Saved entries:
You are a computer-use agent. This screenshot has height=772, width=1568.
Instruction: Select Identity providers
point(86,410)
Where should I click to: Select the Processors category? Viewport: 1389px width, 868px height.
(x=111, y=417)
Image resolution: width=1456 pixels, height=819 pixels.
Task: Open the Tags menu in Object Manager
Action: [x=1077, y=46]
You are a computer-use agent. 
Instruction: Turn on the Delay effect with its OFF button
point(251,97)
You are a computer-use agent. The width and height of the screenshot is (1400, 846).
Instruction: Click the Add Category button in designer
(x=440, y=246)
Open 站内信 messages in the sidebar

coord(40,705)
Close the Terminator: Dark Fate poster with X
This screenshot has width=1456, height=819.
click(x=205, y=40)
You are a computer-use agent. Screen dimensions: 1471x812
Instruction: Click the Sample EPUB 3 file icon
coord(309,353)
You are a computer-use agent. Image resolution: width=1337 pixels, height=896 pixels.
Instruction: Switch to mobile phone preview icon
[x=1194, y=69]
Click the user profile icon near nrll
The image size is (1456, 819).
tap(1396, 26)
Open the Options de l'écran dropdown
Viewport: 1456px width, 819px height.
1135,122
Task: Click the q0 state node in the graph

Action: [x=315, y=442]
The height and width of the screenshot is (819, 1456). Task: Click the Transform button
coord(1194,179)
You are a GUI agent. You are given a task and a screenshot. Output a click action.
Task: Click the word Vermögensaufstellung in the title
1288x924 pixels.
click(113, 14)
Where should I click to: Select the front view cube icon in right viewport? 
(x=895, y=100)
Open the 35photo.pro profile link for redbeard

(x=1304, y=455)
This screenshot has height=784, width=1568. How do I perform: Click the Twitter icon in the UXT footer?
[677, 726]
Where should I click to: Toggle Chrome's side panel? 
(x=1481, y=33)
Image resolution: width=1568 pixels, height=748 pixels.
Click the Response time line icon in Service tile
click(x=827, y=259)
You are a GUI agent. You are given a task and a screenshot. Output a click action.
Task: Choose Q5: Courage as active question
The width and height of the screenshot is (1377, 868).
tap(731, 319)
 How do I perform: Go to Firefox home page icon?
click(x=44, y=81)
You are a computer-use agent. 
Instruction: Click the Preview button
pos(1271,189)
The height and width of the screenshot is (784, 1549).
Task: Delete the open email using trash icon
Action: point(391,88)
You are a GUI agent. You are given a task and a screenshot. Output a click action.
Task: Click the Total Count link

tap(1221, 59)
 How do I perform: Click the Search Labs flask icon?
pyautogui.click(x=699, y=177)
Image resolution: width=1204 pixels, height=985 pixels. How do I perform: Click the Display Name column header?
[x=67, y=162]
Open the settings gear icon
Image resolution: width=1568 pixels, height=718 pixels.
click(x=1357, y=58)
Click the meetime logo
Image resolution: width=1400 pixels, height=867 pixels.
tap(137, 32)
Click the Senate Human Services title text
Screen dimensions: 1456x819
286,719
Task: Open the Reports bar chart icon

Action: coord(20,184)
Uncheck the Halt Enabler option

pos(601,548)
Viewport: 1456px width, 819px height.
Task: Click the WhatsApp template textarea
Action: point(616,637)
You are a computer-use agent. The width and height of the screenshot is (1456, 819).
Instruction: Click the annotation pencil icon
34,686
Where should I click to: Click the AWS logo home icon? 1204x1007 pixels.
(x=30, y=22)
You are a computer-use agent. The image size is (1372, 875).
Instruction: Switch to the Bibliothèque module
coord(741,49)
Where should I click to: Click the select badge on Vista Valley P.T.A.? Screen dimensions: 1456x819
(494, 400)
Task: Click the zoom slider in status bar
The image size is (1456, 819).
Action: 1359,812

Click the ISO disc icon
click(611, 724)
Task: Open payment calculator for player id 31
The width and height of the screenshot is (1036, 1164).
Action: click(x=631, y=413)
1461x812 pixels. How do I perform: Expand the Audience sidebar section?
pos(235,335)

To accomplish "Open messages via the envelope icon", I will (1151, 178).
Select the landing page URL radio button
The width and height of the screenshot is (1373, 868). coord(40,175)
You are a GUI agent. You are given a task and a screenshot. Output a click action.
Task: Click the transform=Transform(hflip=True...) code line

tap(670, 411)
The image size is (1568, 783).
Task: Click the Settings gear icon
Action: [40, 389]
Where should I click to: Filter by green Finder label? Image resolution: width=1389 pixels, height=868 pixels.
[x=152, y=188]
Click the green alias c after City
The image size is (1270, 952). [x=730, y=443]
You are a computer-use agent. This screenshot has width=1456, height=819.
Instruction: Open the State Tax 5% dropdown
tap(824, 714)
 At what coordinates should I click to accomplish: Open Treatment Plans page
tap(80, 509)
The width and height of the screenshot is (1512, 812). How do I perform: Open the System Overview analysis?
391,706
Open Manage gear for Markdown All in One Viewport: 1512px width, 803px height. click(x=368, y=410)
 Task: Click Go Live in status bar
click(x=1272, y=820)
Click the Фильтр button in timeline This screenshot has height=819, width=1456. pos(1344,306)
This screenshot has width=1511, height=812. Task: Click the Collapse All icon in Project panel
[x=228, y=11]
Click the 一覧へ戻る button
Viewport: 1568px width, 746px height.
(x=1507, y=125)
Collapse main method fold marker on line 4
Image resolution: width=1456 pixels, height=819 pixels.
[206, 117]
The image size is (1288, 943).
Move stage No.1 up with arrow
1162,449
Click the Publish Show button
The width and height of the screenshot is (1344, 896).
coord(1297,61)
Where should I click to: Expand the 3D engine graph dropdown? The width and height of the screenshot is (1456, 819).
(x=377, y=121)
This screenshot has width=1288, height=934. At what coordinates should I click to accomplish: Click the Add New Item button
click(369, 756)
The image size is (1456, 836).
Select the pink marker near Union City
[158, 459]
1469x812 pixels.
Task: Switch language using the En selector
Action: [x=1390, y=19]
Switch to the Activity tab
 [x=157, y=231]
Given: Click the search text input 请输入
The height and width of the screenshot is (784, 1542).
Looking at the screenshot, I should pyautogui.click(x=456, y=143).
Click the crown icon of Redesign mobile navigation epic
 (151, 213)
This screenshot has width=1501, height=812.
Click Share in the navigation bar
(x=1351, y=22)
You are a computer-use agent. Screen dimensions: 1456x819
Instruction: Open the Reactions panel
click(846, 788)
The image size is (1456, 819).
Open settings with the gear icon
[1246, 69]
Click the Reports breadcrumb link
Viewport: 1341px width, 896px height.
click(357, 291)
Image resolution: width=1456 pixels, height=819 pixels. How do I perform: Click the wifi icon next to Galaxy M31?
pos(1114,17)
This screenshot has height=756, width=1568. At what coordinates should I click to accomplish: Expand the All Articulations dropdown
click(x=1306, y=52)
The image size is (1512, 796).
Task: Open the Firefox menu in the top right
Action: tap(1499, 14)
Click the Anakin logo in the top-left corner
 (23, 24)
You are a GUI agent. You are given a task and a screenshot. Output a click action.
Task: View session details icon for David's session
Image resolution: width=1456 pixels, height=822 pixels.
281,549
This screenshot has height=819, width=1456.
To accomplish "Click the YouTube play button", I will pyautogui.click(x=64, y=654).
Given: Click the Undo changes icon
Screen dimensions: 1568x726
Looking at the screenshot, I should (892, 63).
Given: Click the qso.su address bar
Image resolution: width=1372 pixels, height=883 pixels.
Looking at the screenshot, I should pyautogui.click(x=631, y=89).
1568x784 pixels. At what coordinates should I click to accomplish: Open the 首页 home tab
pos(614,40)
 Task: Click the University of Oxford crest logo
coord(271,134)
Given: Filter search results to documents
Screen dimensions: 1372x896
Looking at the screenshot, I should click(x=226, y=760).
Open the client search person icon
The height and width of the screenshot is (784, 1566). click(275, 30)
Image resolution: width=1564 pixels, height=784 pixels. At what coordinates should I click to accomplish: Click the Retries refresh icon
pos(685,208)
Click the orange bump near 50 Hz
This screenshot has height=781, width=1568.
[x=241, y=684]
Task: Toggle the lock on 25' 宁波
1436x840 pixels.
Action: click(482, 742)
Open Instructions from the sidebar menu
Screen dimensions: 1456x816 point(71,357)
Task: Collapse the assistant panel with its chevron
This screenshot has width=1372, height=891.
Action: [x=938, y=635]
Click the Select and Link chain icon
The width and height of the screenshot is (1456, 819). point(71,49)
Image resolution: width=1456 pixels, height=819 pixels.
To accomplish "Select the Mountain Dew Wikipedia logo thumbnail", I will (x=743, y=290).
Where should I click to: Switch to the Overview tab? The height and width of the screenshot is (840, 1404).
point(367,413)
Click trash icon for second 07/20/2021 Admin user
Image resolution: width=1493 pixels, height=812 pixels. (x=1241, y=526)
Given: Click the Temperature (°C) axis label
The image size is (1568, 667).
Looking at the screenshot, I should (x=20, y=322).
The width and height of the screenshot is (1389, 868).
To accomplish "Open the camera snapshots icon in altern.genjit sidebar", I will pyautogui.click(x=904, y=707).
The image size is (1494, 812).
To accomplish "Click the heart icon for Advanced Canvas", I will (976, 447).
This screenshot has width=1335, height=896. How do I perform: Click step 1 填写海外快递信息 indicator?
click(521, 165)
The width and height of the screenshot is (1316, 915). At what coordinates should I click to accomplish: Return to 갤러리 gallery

*Problem requirements*: Select and copy every line from the records that includes the word "will".

*Solution for this problem*:
To accomplish "Open messages via the envelope icon", I will (1151, 178).
To accomplish "Click the YouTube play button", I will pyautogui.click(x=64, y=654).
To accomplish "Select the Mountain Dew Wikipedia logo thumbnail", I will (x=743, y=290).
To accomplish "Open the camera snapshots icon in altern.genjit sidebar", I will pyautogui.click(x=904, y=707).
To accomplish "Click the heart icon for Advanced Canvas", I will (976, 447).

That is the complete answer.